例えば、母親の育児休業が終わるころに父親が育児休業を取得すれば、母親が職場復帰して大変な時期に、父親が子育てし、母親の負担を軽くすることができますね。男女共同参画を企業が積極的に支援していくのです。
2.一定の場合には、父親の2度目の育児休業も認めなければなりません
従来は、一度育児休業を取得すると、特別な事情がない限り再び育児休業を取得することができませんでした。今回の改正で、子の出生後8週間以内の期間内に父親が育児休業を取得した場合は、特別な事情がなくても、2回目の育児休業の取得を認めなければならなくなりました。産後8週間以内の育児休業取得を支援する制度ですね。
3.労使協定による専業主婦(夫)除外の規定の廃止
改正前は、配偶者が専業主婦(夫)であったり、育児休業中であったりした場合、労使協定によって労働者本人からの育児休業申請を、事業主が拒める制度がありました。改正によってこれが廃止され、すべての父親から、育児休業の申し出があった場合は、認めなければならなくなりました。

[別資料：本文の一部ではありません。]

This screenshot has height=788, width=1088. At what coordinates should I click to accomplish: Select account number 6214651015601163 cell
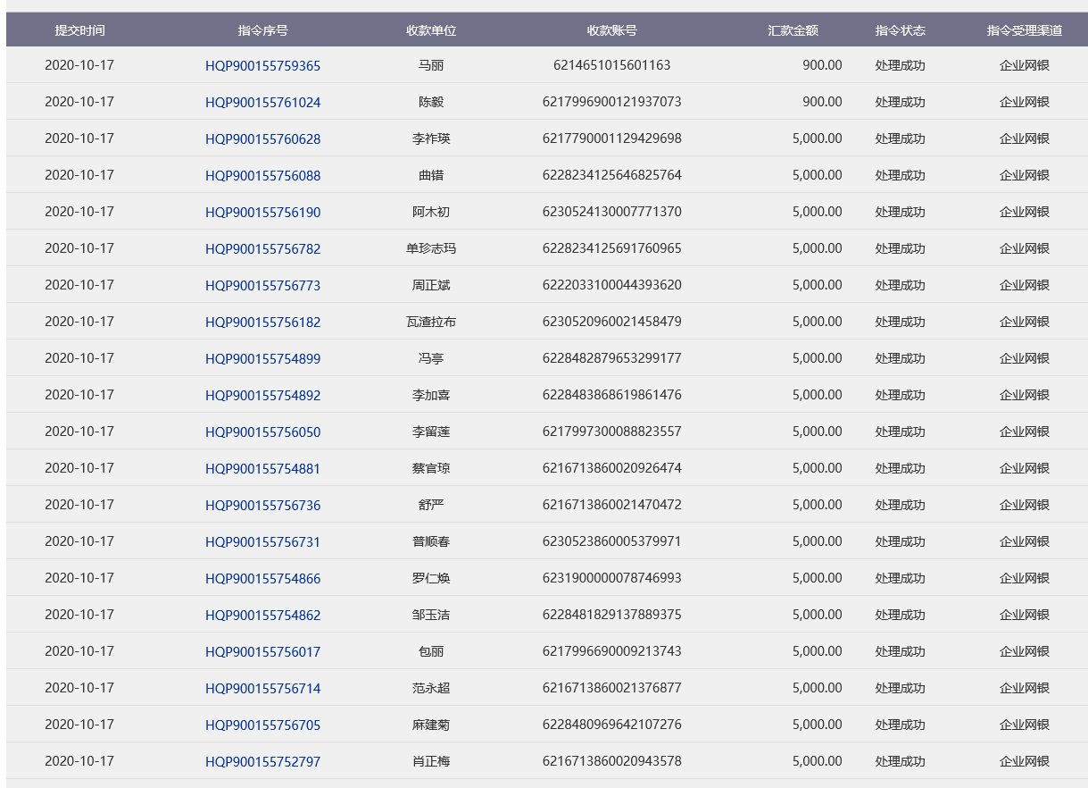click(x=611, y=65)
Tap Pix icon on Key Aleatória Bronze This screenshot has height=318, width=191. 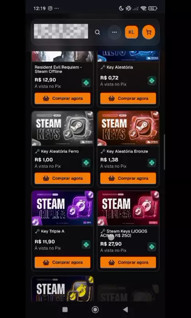[152, 163]
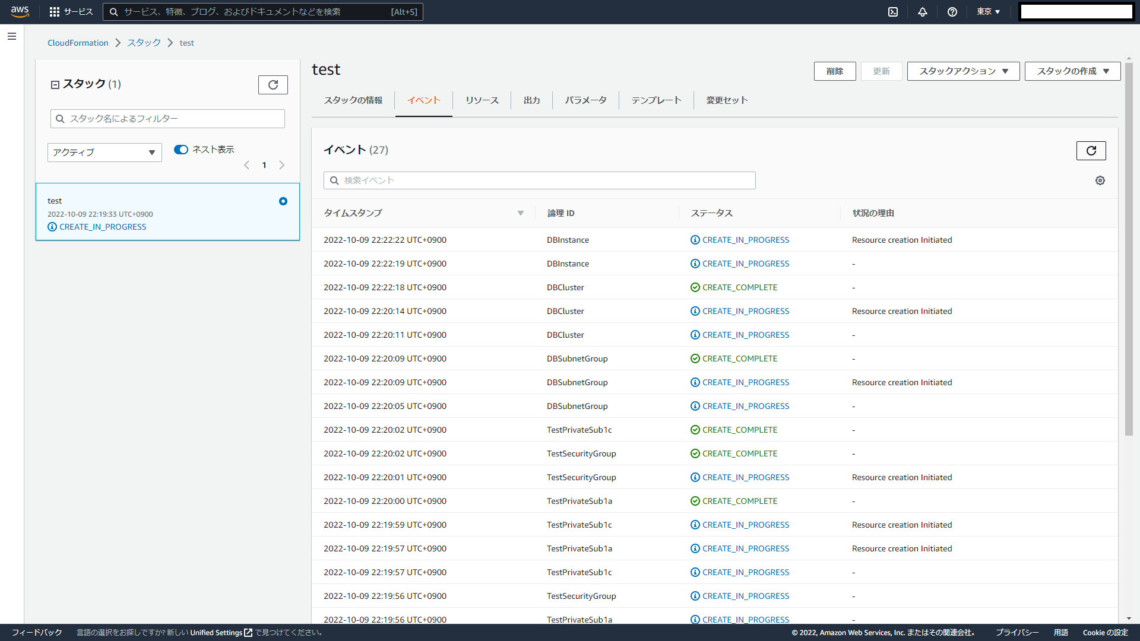This screenshot has width=1140, height=641.
Task: Expand the stack actions dropdown
Action: tap(963, 71)
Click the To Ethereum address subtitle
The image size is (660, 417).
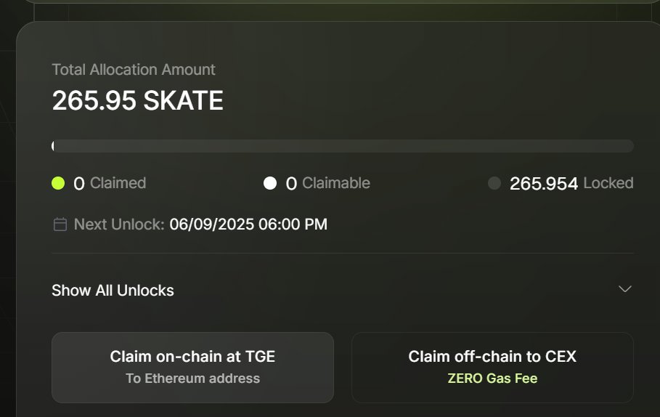pos(193,378)
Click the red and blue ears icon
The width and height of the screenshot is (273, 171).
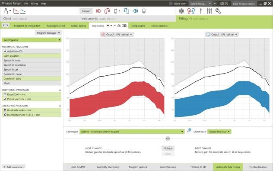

育児休業期間中は、雇用保険から「育児休業給付金」の支給
収入補てんには、「育児休業給付金」をフル活用しよう
これらの改正に合わせて、育児休業給付についても所要の改正が行われ、「パパ・ママ育休プラス」により延長された期間も含め、育児休業期間中は、雇用保険の「育児休業給付金」として、育児休業開始時賃金月額の50%が支給されます。実務担当者が必ず押さえておくべき内容です。
仕事と介護の両立支援のため「介護休暇」を導入(平成24年7月1日施行)
●従来の介護休業に加え、介護のための短期の休暇制度、年5日(又は10日)の導入両親や配偶者などの対象家族が要介護状態になったとき、対象家族一人につき、要介護状態に至るごとに1回、通算93日までの介護休業を、申し出により認める必要があります。
また、働きながら介護をすることができるよう、本人の申し出によって、短時間勤務制度やフレックスタイム制、始業・終業時刻の繰上げ・繰下げなどの措置しなければなりません(介護休業と合わせて93日まで)。
でも実際には、介護期間は場合によっては長期にわたるため、要介護者を日常的に介護する期間に、年次有給休暇や欠勤などで対応している人が多いのが現実です。また、家族の介護・看護のために離職や転職をしている人も多いようです。
そこで法改正により本年、平成24年7月1日から、従来の介護休業に加え、介護のための短期の休暇制度が創設されます。具体的には、要介護の家族の通院の付き添いなどに対応するため、年5日(対象者が2人以上の場合は年10日)の休暇取得の申し出があった場合には、認めなければならなくなります。
育児だけでなく、介護も今後避けて通れない状況となってくることが予想されます。セットでしっかり取組む企業が社内外からの信頼を得られる時代になってきたのですね。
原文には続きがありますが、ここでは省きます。